[Benchmark] Add UR SubmitKernel bench

igchor · igchor · commit db40173f200c · 2024-08-09T17:07:08.000Z
diff --git a/.github/workflows/benchmarks_compute.yml b/.github/workflows/benchmarks_compute.yml
@@ -57,7 +57,8 @@ jobs:
         adapter: [
           {str_name: "${{inputs.str_name}}",
           sycl_config: "${{inputs.sycl_config_params}}",
-          unit: "${{inputs.unit}}"}
+          unit: "${{inputs.unit}}"
+          }
         ]
         build_type: [Release]
         compiler: [{c: clang, cxx: clang++}]
@@ -155,7 +156,7 @@ jobs:
 
     - name: Run benchmarks
       id: benchmarks
-      run: numactl -N 0 ${{ github.workspace }}/ur-repo/scripts/benchmarks/main.py ~/bench_workdir ${{github.workspace}}/sycl_build ${{ inputs.bench_script_params }}
+      run: numactl -N 0 ${{ github.workspace }}/ur-repo/scripts/benchmarks/main.py ~/bench_workdir ${{github.workspace}}/sycl_build ${{github.workspace}}/ur-repo ${{ matrix.adapter.str_name }} ${{ inputs.bench_script_params }}
 
     - name: Add comment to PR
       uses: actions/github-script@60a0d83039c74a4aee543508d2ffcb1c3799cdea # v7.0.1
diff --git a/scripts/benchmarks/README.md b/scripts/benchmarks/README.md
@@ -9,9 +9,9 @@ Scripts for running performance tests on SYCL and Unified Runtime.
 
 ## Running
 
-`$ ./main.py ~/benchmarks_workdir/ ~/llvm/build/`
+`$ ./main.py ~/benchmarks_workdir/ ~/llvm/build/ ~/ur adapter_name`
 
-This will download and build everything in `~/benchmarks_workdir/` using the compiler in `~/llvm/build/`, and then run the benchmarks.

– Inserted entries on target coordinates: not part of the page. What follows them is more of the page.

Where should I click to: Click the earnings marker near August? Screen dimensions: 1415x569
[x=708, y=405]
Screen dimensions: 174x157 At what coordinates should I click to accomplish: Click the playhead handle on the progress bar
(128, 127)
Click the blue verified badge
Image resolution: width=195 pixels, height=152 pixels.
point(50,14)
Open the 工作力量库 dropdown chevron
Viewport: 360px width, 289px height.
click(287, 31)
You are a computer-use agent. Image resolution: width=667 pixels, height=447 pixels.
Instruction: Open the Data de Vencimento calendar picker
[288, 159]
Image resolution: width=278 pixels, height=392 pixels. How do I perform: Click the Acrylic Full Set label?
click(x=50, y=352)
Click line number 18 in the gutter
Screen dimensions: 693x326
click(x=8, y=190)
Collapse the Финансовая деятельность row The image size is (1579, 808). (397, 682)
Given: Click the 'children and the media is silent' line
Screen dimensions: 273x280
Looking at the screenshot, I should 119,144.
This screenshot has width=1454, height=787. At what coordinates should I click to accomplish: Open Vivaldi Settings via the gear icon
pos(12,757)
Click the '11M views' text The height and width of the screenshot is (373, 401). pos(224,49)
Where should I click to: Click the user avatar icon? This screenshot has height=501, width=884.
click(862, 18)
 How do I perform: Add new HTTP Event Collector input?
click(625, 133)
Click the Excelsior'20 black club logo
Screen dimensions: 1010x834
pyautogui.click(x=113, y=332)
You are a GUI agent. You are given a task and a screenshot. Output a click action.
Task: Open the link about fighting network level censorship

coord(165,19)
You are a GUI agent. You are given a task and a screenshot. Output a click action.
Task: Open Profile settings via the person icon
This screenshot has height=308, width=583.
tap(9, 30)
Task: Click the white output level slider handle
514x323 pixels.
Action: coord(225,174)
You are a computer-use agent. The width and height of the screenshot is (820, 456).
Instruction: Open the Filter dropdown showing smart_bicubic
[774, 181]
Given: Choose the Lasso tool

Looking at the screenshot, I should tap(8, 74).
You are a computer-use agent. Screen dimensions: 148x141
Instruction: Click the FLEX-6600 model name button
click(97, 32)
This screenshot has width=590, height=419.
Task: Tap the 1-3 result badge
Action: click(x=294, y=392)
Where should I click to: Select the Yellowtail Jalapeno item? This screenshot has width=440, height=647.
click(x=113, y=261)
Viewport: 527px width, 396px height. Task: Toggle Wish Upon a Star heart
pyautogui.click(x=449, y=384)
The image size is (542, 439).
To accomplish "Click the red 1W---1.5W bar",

The results will be stored in `benchmark_results.md`.
+This will download and build everything in `~/benchmarks_workdir/` using the compiler in `~/llvm/build/`, UR source from `~/ur` and then run the benchmarks for `adapter_name` adapter. The results will be stored in `benchmark_results.md`.
 
 The scripts will try to reuse the files stored in `~/benchmarks_workdir/`, but the benchmarks will be rebuilt every time. To avoid that, use `-no-rebuild` option.
 
diff --git a/scripts/benchmarks/benches/compute.py b/scripts/benchmarks/benches/compute.py
@@ -15,13 +15,14 @@ class ComputeBench:
     def __init__(self, directory):
         self.directory = directory
         self.built = False
+        self.adapter_short_name = {'level_zero' : 'L0'}
         return
 
     def setup(self):
         if self.built:
             return
 
-        repo_path = git_clone(self.directory, "compute-benchmarks-repo", "https://github.com/intel/compute-benchmarks.git", "0f758021dce9ba32341a503739b69db057433c59")
+        repo_path = git_clone(self.directory, "compute-benchmarks-repo", "https://github.com/intel/compute-benchmarks.git", "08c41bb8bc1762ad53c6194df6d36bfcceff4aa2")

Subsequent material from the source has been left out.